··· Data for this task

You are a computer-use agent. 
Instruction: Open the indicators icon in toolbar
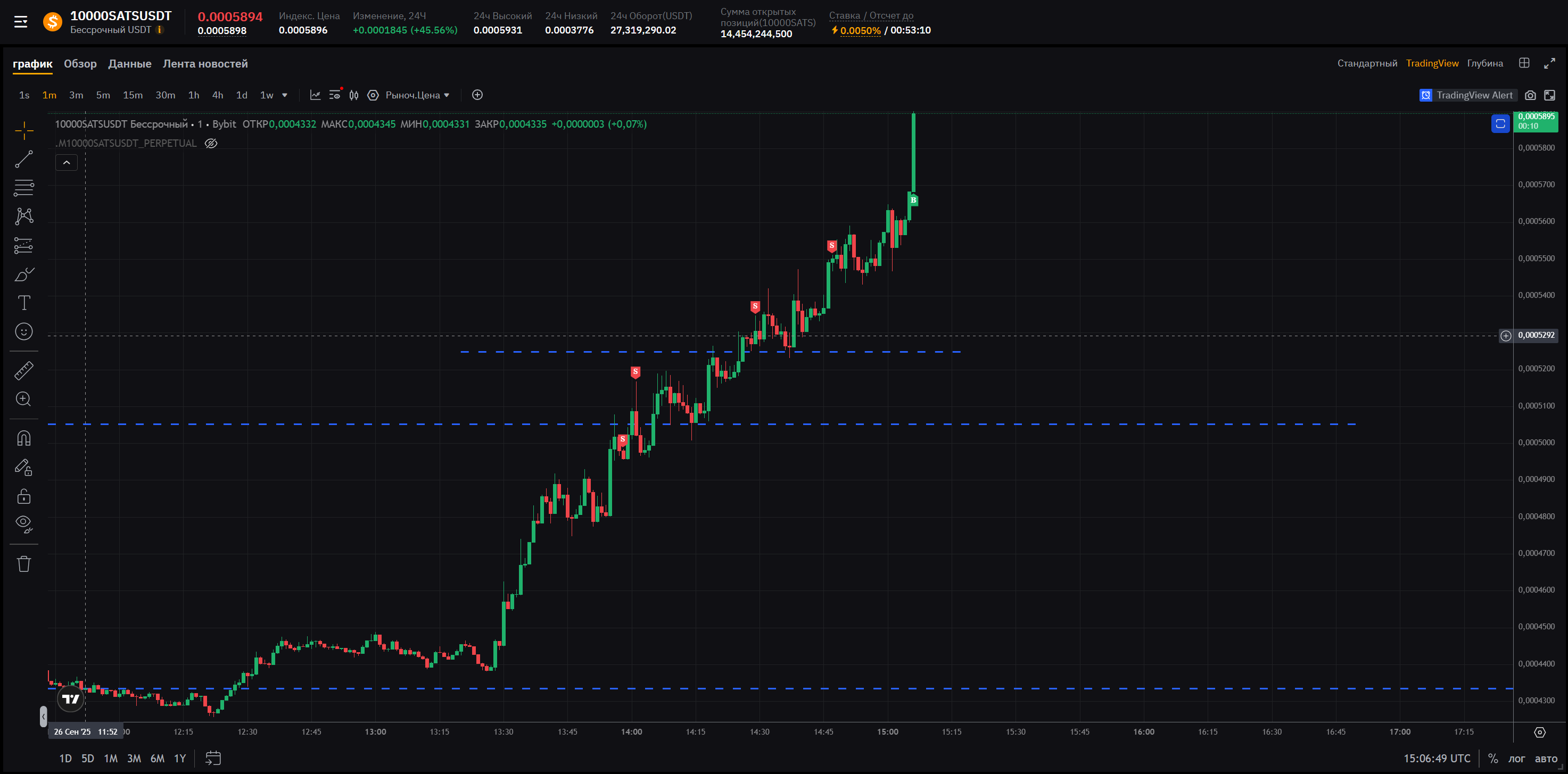click(315, 95)
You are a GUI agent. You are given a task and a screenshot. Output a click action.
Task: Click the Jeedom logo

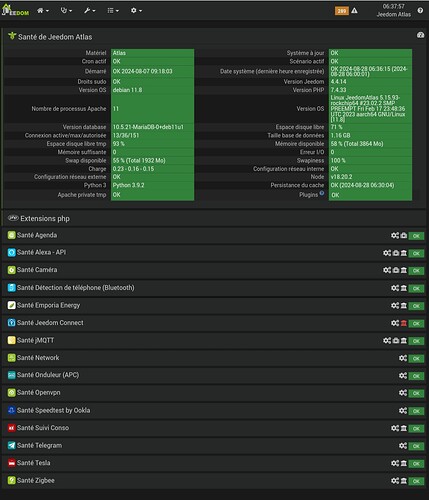[15, 10]
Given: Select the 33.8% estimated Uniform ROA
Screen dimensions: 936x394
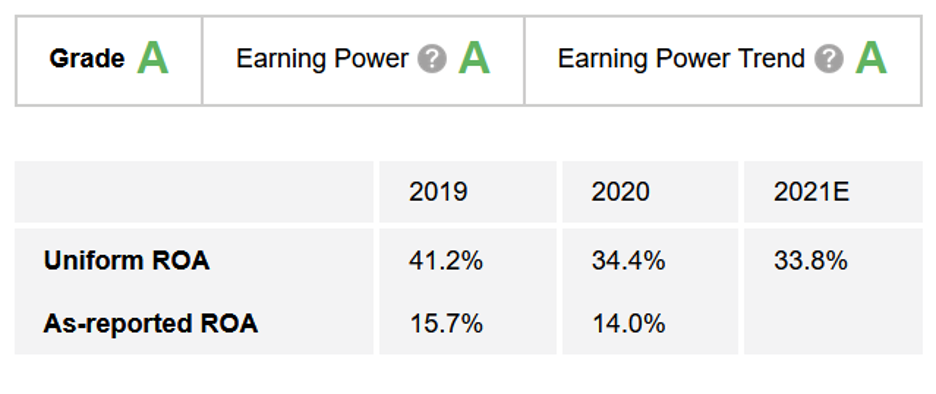Looking at the screenshot, I should click(x=811, y=261).
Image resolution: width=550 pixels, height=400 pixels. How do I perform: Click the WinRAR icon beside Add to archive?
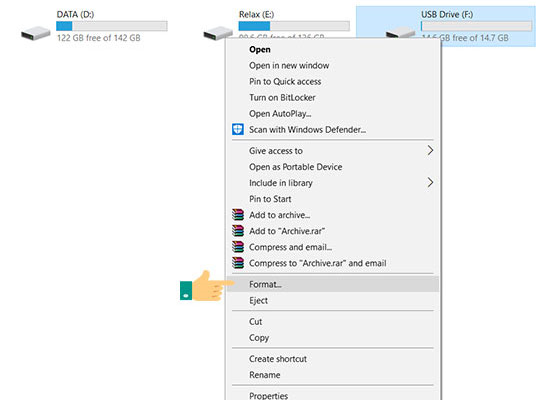tap(238, 214)
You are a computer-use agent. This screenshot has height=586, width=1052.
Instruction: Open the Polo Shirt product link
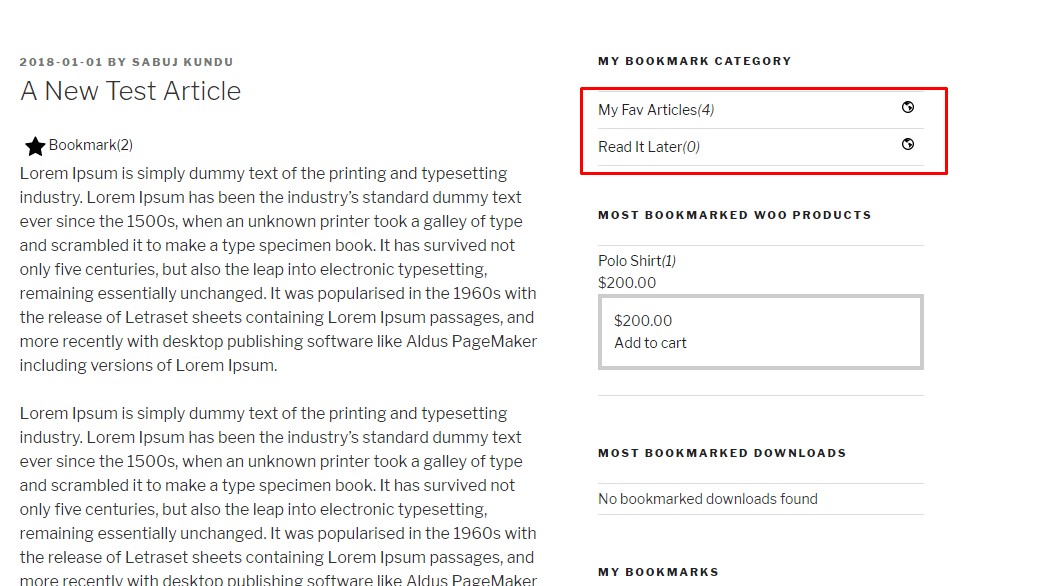pyautogui.click(x=629, y=261)
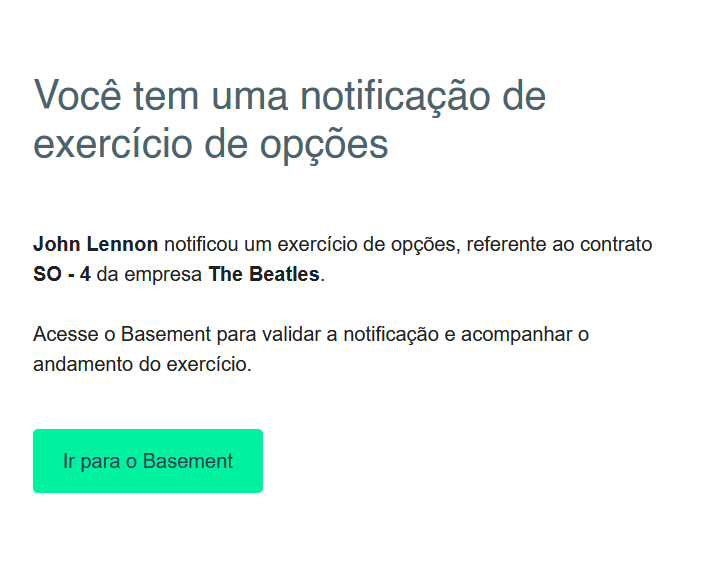Click the bold contract code "SO - 4"

[61, 274]
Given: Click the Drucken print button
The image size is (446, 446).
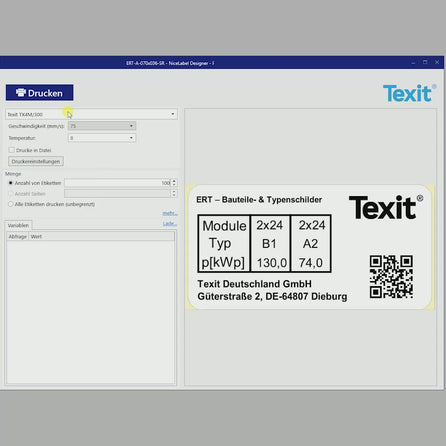Looking at the screenshot, I should click(x=39, y=93).
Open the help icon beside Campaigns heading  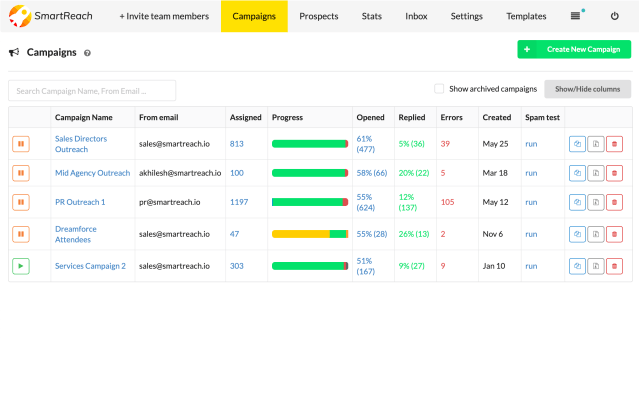click(88, 53)
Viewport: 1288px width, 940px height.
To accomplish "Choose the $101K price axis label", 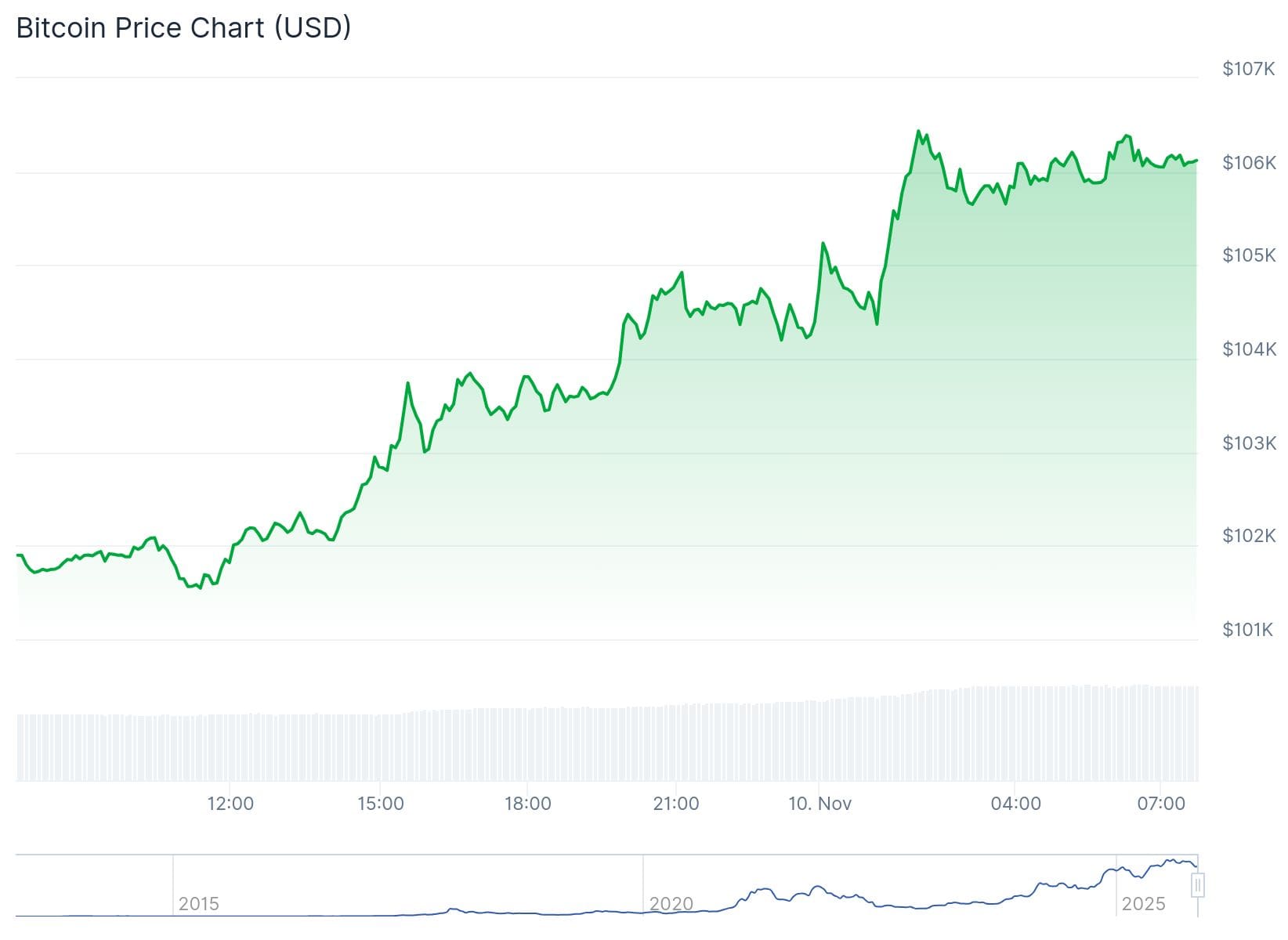I will click(x=1247, y=629).
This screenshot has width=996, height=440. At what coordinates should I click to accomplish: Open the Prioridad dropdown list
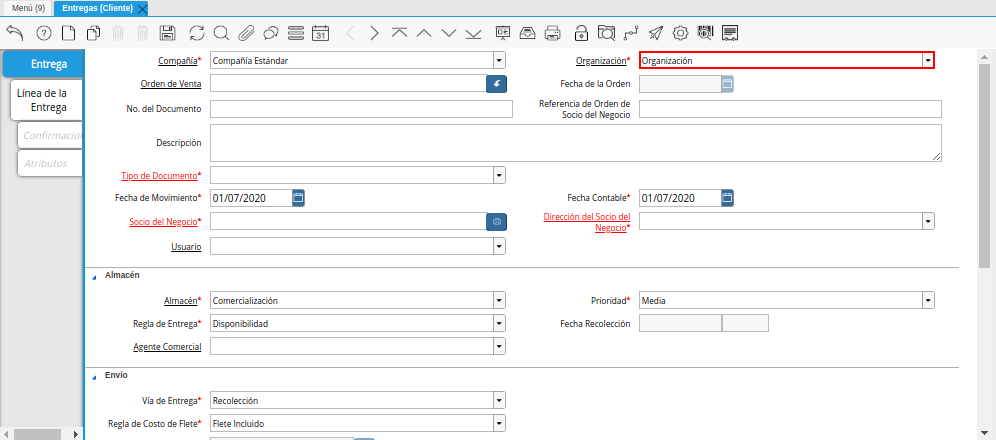928,300
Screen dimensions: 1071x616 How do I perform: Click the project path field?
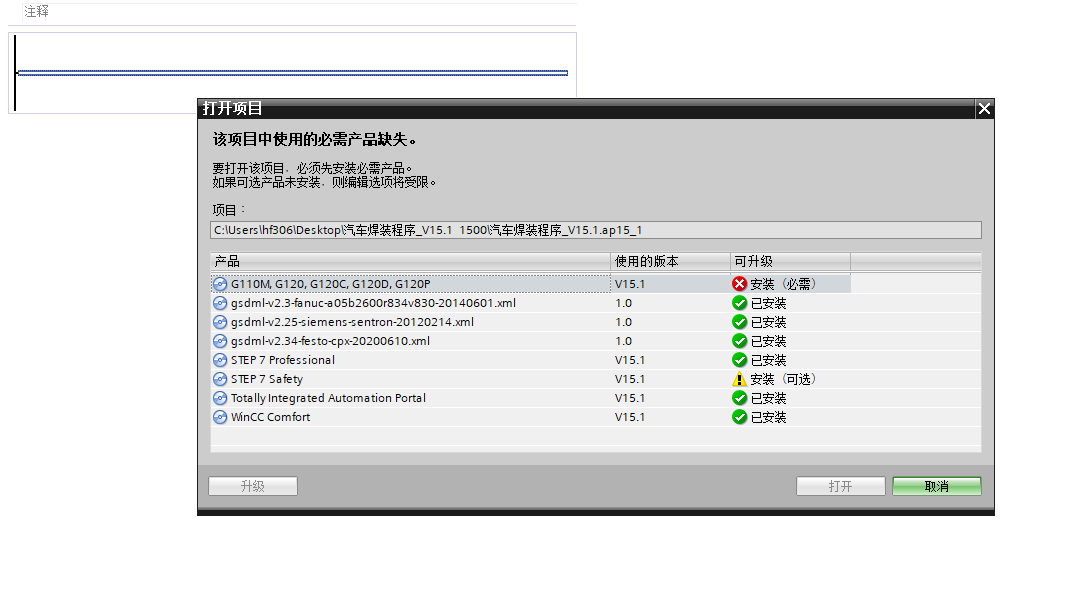(596, 230)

······

### Directions
Collect every line of the data above that contains the string "perform", treating uppercase and lowercase letters as distinct.

### Reply to the task
Image resolution: width=550 pixels, height=400 pixels. How do I perform: Click the WinRAR icon beside Add to archive?
Screen dimensions: 1071x616 How do I perform: Click the project path field?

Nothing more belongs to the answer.